▶ _The request_
Find every line in the material below that contains the string "label", matching case exactly, and copy each of those lines.

▶ _Entries on target coordinates_
──────────────────────────────

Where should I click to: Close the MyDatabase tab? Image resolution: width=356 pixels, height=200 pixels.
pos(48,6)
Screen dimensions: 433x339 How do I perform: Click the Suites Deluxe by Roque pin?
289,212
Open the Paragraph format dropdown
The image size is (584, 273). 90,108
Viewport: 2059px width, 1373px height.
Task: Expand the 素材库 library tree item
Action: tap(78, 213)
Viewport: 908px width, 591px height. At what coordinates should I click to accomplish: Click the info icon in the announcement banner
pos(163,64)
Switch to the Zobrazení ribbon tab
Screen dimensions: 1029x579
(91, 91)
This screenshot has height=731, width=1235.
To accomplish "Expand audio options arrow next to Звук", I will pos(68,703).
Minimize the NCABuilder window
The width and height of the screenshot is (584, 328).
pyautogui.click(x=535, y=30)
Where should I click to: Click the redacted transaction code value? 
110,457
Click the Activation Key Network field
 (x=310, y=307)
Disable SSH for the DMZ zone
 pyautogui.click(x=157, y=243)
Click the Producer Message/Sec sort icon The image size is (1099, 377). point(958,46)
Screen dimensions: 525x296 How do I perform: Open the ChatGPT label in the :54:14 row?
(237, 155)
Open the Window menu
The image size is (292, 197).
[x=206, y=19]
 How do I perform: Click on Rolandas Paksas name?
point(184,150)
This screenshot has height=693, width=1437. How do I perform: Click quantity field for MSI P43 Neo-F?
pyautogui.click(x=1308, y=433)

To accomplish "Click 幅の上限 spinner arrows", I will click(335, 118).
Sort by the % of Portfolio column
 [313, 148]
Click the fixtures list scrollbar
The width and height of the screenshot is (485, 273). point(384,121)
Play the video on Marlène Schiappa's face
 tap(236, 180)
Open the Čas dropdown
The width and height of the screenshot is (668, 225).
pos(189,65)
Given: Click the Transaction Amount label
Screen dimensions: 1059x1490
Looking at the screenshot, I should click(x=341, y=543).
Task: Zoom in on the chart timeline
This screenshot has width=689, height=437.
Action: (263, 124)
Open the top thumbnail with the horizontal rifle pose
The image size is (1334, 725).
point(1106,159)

──────────────────────────────

▶ _Full output_
Screen dimensions: 525x296 How do I perform: Open the ChatGPT label in the :54:14 row?
Given: Click the Transaction Amount label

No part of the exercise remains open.